## Tarefa
Por favor, organize em uma lista JSON de strings as linhas do material desde o início até a linha com "center [858, 119].", incluindo essa linha. Use uma string para cada linha e omita as linhas em branco.

## Material da tarefa
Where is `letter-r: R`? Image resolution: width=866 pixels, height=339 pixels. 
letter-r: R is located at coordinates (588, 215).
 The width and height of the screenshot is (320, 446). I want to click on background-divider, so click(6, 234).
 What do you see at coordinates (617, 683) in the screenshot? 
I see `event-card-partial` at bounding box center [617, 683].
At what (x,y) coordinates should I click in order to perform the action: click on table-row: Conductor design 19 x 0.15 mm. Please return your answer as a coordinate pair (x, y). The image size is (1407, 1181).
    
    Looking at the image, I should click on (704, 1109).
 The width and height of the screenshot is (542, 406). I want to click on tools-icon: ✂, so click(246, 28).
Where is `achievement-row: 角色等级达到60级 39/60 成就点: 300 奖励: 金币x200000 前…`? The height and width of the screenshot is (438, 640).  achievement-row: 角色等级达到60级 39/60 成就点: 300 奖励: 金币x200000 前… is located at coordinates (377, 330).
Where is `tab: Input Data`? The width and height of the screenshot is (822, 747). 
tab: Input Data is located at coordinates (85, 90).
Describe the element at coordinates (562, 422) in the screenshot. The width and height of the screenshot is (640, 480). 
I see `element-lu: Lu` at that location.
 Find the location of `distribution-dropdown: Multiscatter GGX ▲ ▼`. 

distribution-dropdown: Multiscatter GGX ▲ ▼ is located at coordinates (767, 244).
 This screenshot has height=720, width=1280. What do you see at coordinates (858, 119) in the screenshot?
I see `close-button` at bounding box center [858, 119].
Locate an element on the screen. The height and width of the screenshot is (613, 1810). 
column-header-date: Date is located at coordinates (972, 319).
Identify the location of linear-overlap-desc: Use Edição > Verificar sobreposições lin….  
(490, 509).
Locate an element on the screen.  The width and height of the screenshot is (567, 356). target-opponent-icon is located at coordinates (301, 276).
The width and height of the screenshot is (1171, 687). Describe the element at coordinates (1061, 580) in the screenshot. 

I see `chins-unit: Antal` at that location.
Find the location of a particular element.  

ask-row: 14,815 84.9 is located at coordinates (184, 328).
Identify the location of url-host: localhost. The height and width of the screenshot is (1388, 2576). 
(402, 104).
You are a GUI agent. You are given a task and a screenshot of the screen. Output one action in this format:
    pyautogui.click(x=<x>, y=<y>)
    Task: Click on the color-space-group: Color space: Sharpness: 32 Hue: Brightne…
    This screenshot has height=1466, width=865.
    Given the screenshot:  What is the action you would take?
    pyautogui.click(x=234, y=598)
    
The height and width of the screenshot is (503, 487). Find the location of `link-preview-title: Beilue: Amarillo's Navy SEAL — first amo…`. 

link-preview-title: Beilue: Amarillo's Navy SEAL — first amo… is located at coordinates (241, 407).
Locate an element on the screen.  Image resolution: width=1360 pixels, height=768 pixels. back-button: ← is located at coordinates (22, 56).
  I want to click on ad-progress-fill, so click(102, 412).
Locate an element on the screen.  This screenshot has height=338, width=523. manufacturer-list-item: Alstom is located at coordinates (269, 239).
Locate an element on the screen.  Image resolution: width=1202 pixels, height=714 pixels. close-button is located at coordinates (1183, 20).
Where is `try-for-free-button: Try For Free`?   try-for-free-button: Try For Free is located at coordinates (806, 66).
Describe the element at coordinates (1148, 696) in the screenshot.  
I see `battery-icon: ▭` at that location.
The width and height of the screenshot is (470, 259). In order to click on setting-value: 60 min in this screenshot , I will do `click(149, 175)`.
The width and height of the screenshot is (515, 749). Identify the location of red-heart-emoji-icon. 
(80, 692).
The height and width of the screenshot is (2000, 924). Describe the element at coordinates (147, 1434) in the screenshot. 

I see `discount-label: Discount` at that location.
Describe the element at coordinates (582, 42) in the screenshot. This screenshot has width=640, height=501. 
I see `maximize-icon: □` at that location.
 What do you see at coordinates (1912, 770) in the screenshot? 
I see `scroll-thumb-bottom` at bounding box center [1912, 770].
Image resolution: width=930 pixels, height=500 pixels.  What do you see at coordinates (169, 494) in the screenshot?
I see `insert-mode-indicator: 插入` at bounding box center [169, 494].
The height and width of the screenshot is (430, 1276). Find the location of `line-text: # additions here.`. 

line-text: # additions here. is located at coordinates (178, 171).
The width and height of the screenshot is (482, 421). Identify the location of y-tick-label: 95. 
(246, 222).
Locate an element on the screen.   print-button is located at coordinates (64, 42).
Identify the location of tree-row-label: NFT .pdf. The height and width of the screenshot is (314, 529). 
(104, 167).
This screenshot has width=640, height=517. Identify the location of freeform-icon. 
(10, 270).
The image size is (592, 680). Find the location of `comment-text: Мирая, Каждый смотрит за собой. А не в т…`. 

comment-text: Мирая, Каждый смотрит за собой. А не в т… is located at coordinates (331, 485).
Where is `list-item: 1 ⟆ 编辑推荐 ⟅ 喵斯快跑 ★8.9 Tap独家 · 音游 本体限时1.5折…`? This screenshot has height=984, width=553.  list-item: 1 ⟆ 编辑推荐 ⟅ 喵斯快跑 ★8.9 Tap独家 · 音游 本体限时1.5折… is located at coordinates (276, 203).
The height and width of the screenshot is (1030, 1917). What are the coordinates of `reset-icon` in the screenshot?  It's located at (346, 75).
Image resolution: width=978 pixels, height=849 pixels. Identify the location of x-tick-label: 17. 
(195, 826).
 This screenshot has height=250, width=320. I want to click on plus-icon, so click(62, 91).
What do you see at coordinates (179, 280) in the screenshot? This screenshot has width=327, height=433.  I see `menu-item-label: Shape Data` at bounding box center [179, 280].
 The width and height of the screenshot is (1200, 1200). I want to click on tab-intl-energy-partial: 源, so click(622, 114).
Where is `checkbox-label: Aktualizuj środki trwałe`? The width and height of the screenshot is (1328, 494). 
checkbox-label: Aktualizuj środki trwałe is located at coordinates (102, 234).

## Resultado do exercício
[
  "Where is `letter-r: R`? Image resolution: width=866 pixels, height=339 pixels. ",
  "letter-r: R is located at coordinates (588, 215).",
  " The width and height of the screenshot is (320, 446). I want to click on background-divider, so click(6, 234).",
  " What do you see at coordinates (617, 683) in the screenshot? ",
  "I see `event-card-partial` at bounding box center [617, 683].",
  "At what (x,y) coordinates should I click in order to perform the action: click on table-row: Conductor design 19 x 0.15 mm. Please return your answer as a coordinate pair (x, y). The image size is (1407, 1181).",
  "    Looking at the image, I should click on (704, 1109).",
  " The width and height of the screenshot is (542, 406). I want to click on tools-icon: ✂, so click(246, 28).",
  "Where is `achievement-row: 角色等级达到60级 39/60 成就点: 300 奖励: 金币x200000 前…`? The height and width of the screenshot is (438, 640).  achievement-row: 角色等级达到60级 39/60 成就点: 300 奖励: 金币x200000 前… is located at coordinates (377, 330).",
  "Where is `tab: Input Data`? The width and height of the screenshot is (822, 747). ",
  "tab: Input Data is located at coordinates (85, 90).",
  "Describe the element at coordinates (562, 422) in the screenshot. The width and height of the screenshot is (640, 480). ",
  "I see `element-lu: Lu` at that location.",
  " Find the location of `distribution-dropdown: Multiscatter GGX ▲ ▼`. ",
  "distribution-dropdown: Multiscatter GGX ▲ ▼ is located at coordinates (767, 244).",
  " This screenshot has height=720, width=1280. What do you see at coordinates (858, 119) in the screenshot?",
  "I see `close-button` at bounding box center [858, 119]."
]